September 2039
When the Academy’s final evacuation was called, the Candidates were told to assemble in the hollowed-out shell of the old museum’s IMAX theater. When she got to the theater Holle looked around frantically. The theater was in chaos, mobbed by cops and air force troopers and Homeland drones. The theater’s terracing of seats was covered with people and their gear, hastily packed up. Mixed in with the drab military colors, the Candidates stood out, colorful as exotic birds.
She spotted Kelly standing close to the theater exit, bundles piled at her feet. Don Meisel was at her side in police body armor with a heavy automatic weapon cradled in his arms. Like Holle, Kelly wore a label on her chest numbered “B-6,” the number of the armored bus they were supposed to take out of Denver. Kelly had her baby, Dexter, just two months old, in a bright red papoose on her chest. Kelly bounced the little boy, murmuring to him, while his father glared around, tense, nervous. Parenthood had made the two of them seem older than their age, just twenty-one.
Holle shoved her way through the crowd, her own pack on her back and with the last of Kelly’s gear, baby clothes and diapers, in big canvas holdalls in her hands. When she got through she dropped the bags at Kelly’s feet. Everybody seemed to be yelling, and she had to shout to make herself heard. “I think I got everything this time.”
“Thanks, Holle, you’re a true friend.”
“It was hell getting through to here. Why did they switch the egress point to the IMAX?”
“No choice,” Don said. “There’s trouble at the main entrance. Too many people want a piece of you Candidates today. We couldn’t guarantee your security. So it had to be this way.”
That was not reassuring. The Academy was being cleared in the midst of the chaos of a city-wide evacuation. Mel was already gone, sent on ahead to the Candidates’ new facility at Gunnison. She wished he was here, so they could support each other like Kelly and Don. “The sooner we’re on that bus heading down the 285 the better.”
“Rog that,” said Don.
Kelly asked, “Have you heard any news about the warp test?”
“Not yet.” Amid the chaos of the abandonment of Denver, Project Nimrod continued its own dogged course. Today was the scheduled date of an unmanned test of the warp bubble technology. A speck of antimatter had been tucked into the nose of an Ares stick, the intention being to create a bubble in Earth orbit. The bubble would fly off at superluminal speeds, but not before being sighted by observers on the ground and by spaceborne instruments. A corner of Holle’s mind fretted over that crucial milestone, even if it was just a distraction from more immediate problems.
Edward Kenzie and Patrick Groundwater came bustling up. They both wore AxysCorp coveralls emblazoned with bus numbers, “B-6,” the same number as Kelly and Holle. “Thank God.” Patrick grabbed Holle’s arms and kissed her. She thought he looked more strained, more tired, grayer every time they got together. “Are you OK?”
“I’m fine. It’s just, it’s a workday and you’re not in a suit.” She forced a laugh. “It makes everything seem real.”
“Oh, it’s real, all right,” Edward Kenzie growled. “And getting more real every damn second.” He was plump, determined, and angry, Holle thought, angry at the encroaching flood, or angry at the swarming crowds who were causing such peril to his daughter and grandson, and his project. He was listening to an earpiece. “They’re loading our bus. The National Guard have kept this doorway clear. But they lost control of the main entrance and there’s some kind of pitched battle going on around the old school group entrance. You wouldn’t believe it, that it’s come to this.”

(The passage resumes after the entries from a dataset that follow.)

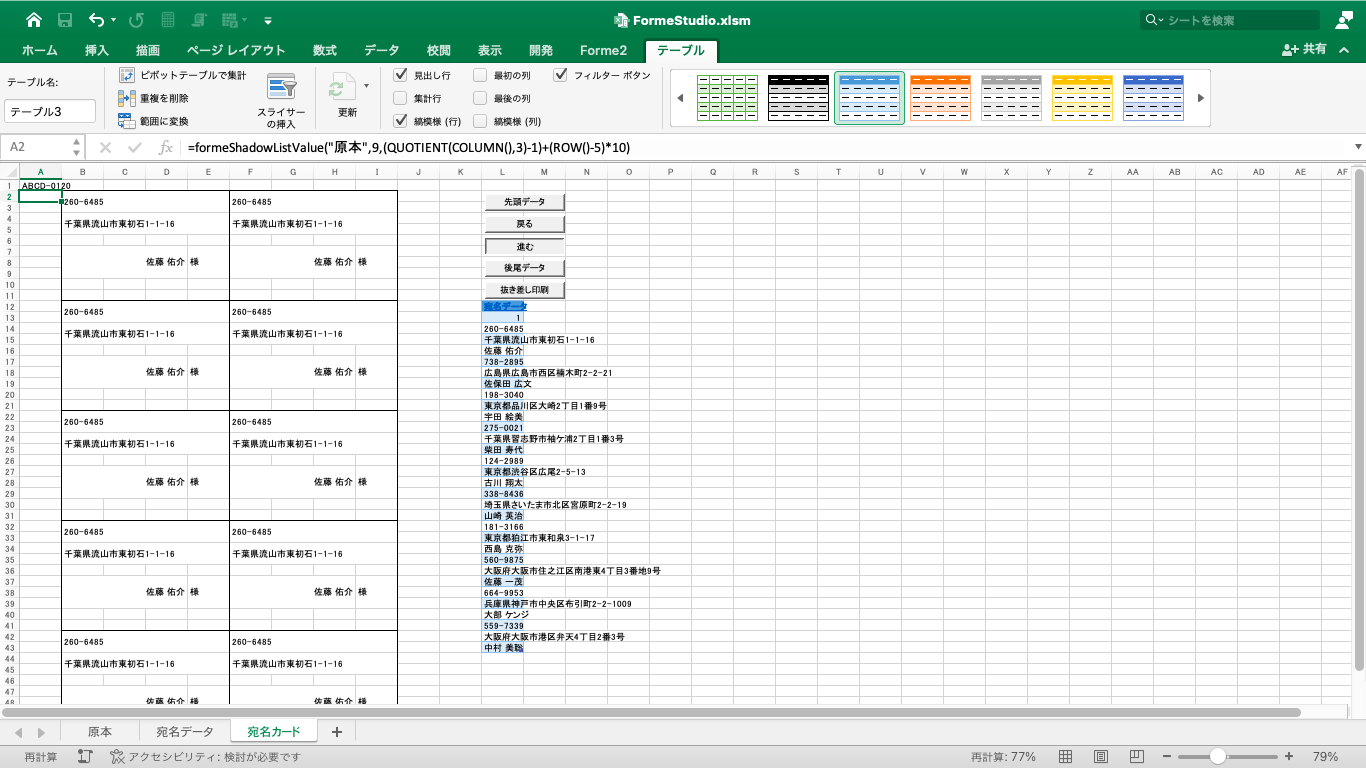Open the Refresh (更新) dropdown arrow
The height and width of the screenshot is (768, 1366).
pos(366,86)
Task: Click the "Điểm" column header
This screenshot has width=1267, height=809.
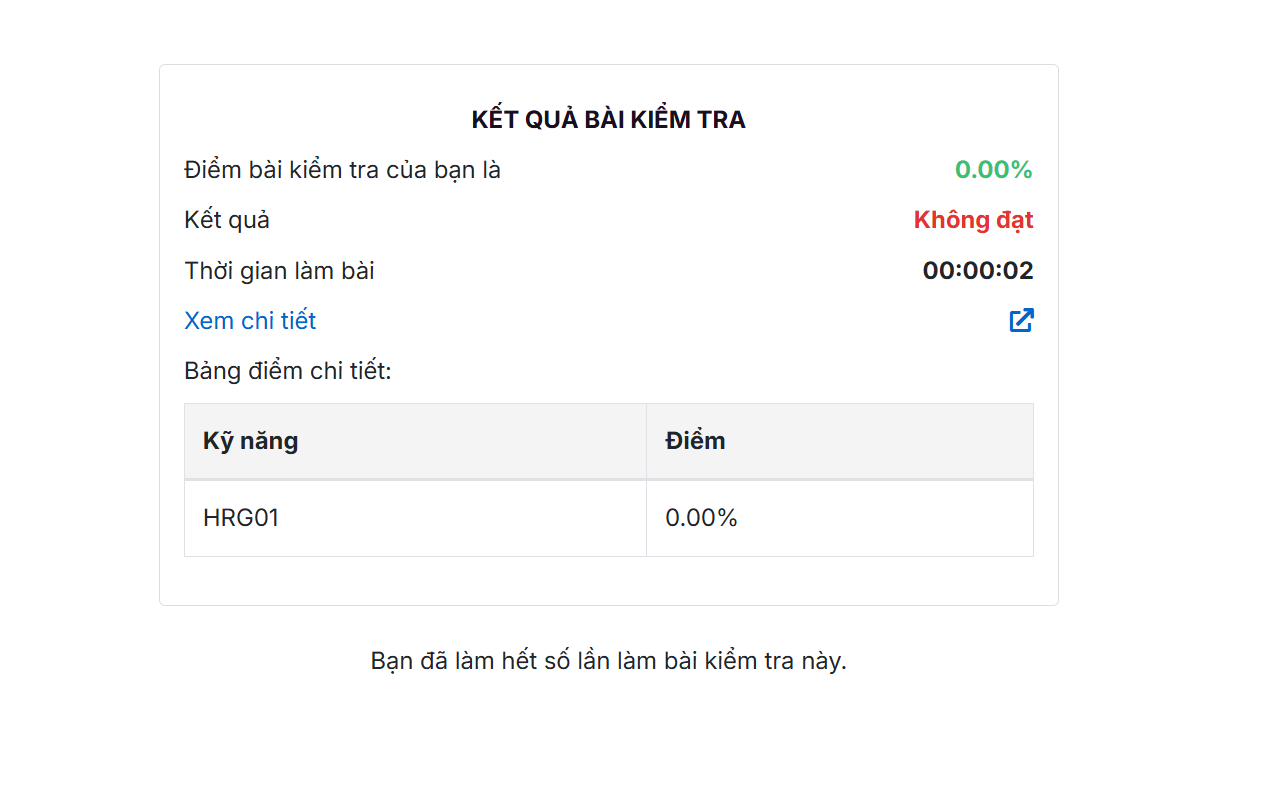Action: point(695,441)
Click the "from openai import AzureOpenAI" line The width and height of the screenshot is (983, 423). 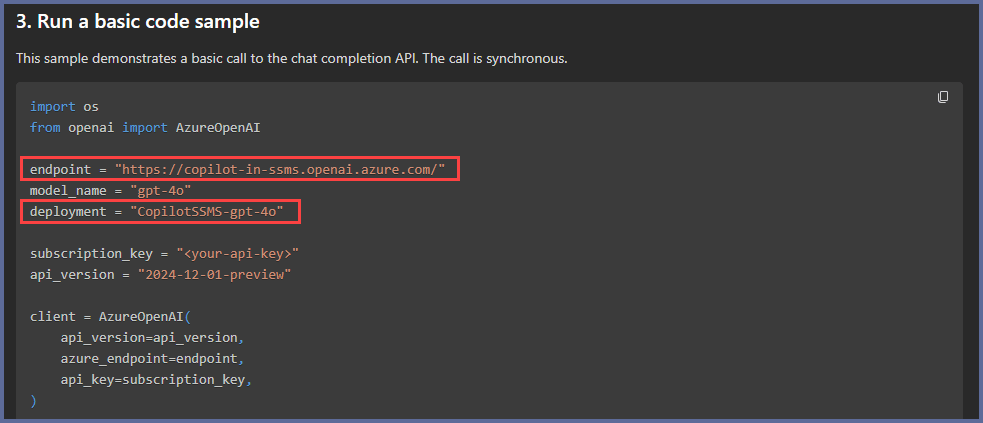pyautogui.click(x=145, y=127)
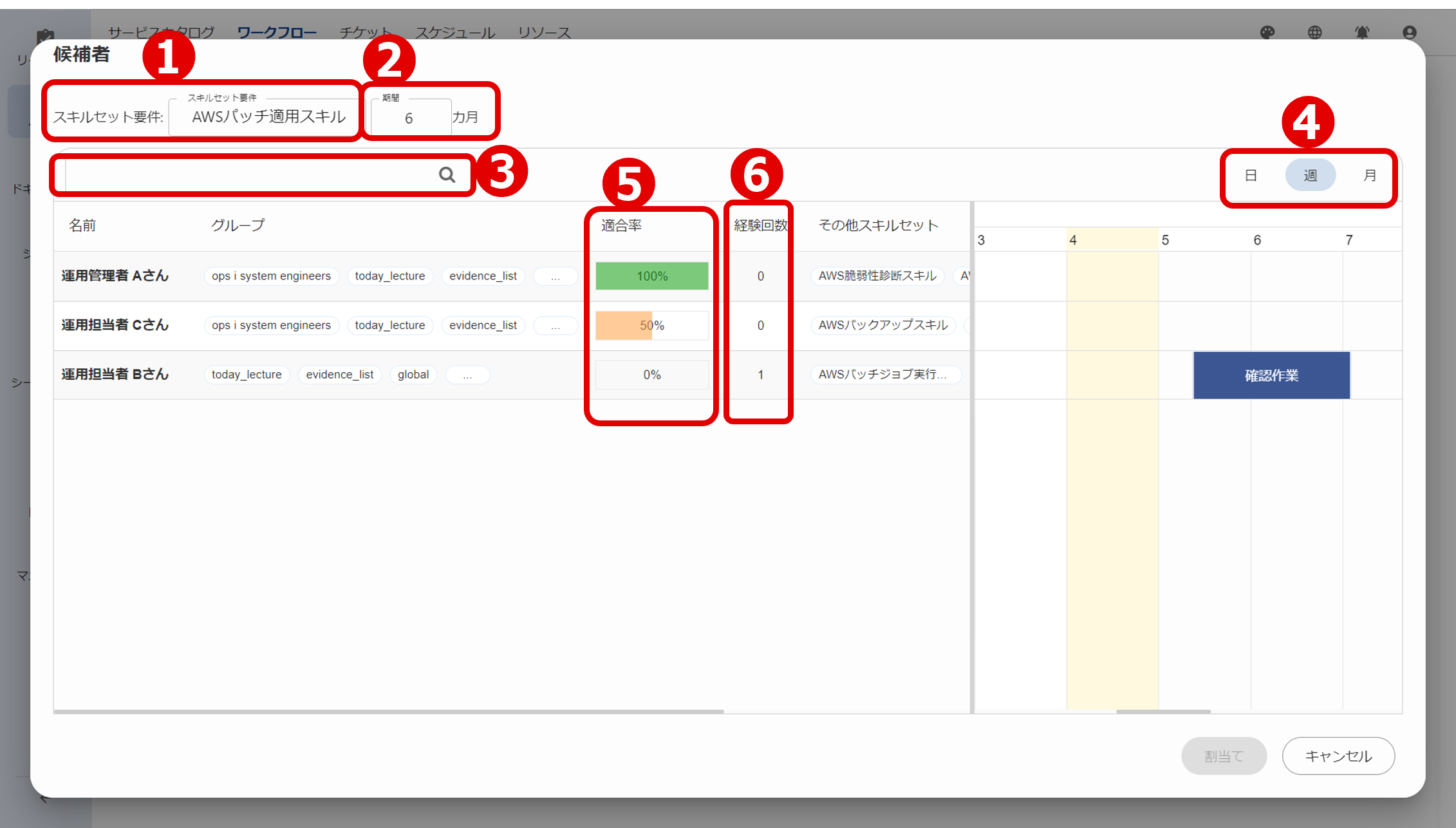Click the magnifier icon in the search box
The image size is (1456, 828).
coord(447,174)
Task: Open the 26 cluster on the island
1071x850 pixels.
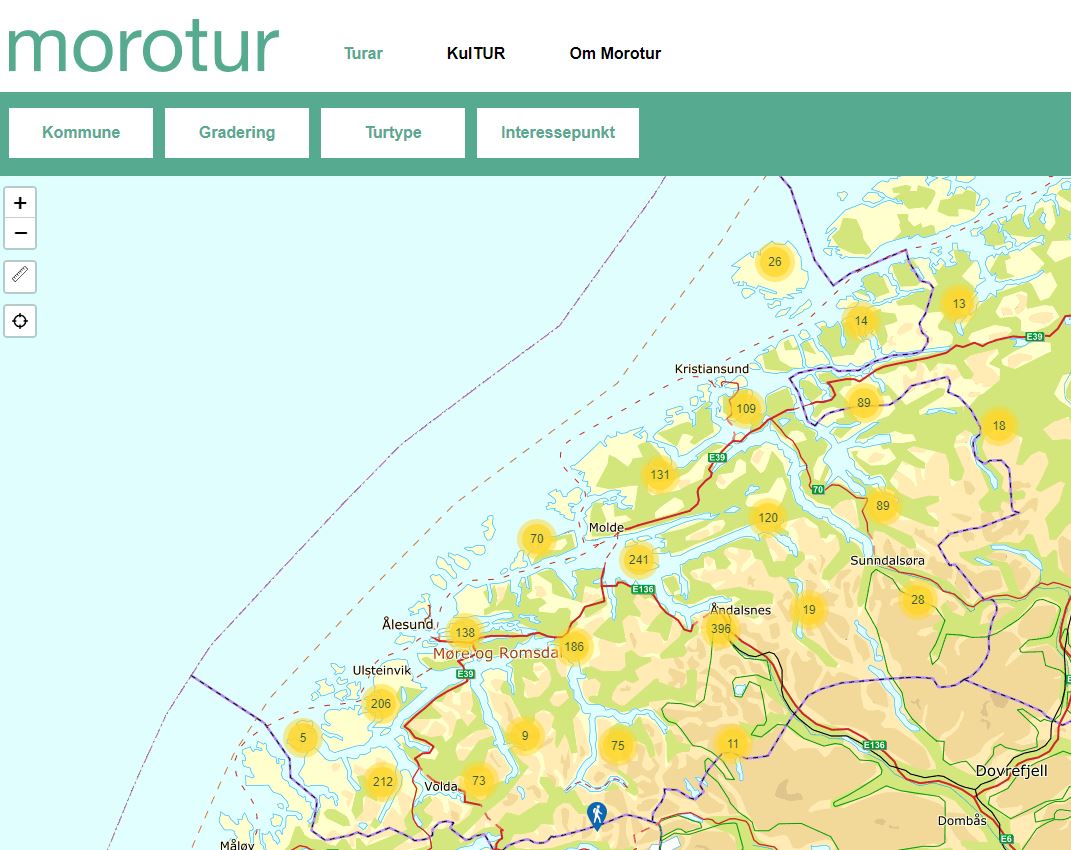Action: click(774, 263)
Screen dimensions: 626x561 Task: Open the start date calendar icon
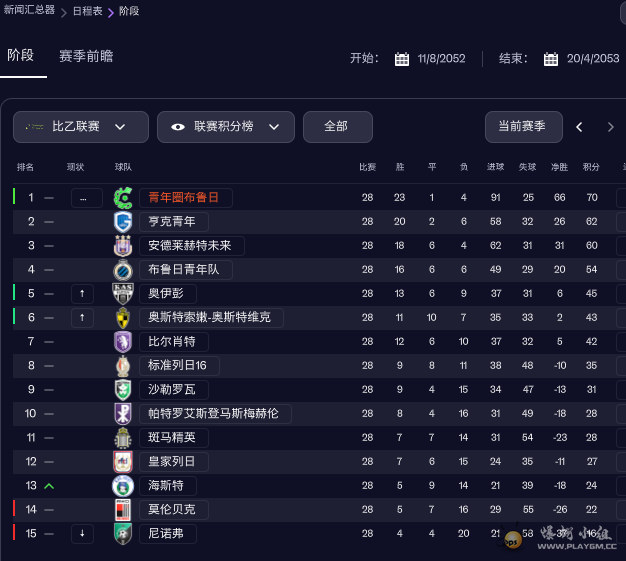point(402,59)
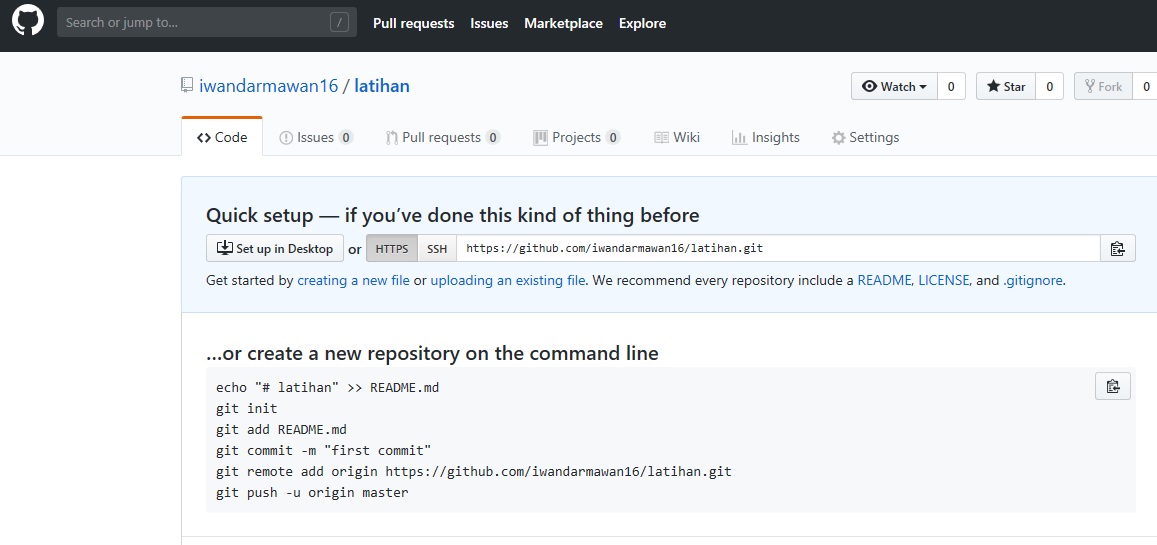
Task: Open Marketplace in the top navigation
Action: pos(563,23)
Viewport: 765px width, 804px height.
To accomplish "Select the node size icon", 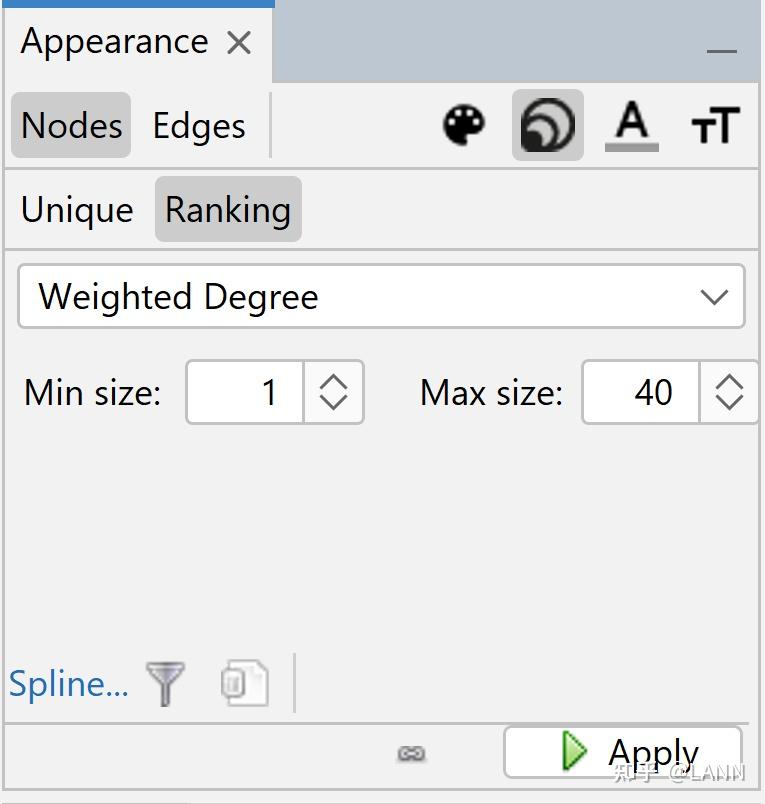I will click(x=547, y=126).
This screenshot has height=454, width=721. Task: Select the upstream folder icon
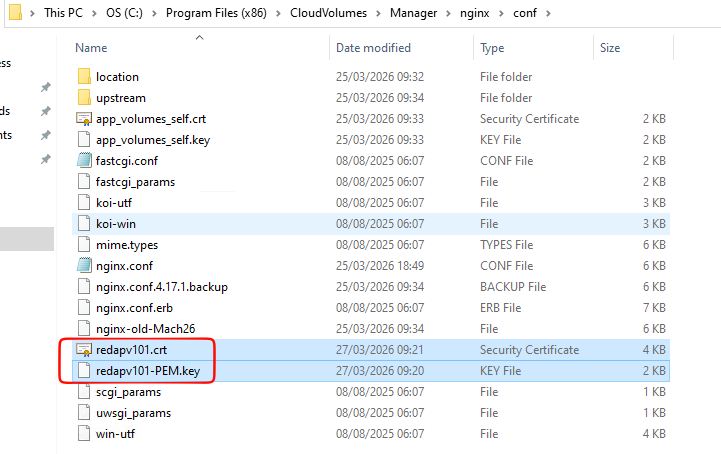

“That’s the flood for you,” Patrick said. “It reaches us all, in the end.”
The exit door was opening at last. It was a big heavy security gate that had replaced the old theater entrance. They picked up their gear and formed a shuffling line. Holle saw a glimmer of daylight for the first time that morning, and heard shouting.
She turned for one last glance back at the theater. A forest of cables and pulleys hung from the ceiling, from which the Candidates had been suspended during zero-gravity sims, assembling spacecraft components and squirting themselves this way and that with reaction pistols. She remembered how they had swooped like birds, laughing, while their tutors had watched, smiling, earthbound. Now she was leaving this haven, and would never play such games again. She turned away and walked out into the daylight.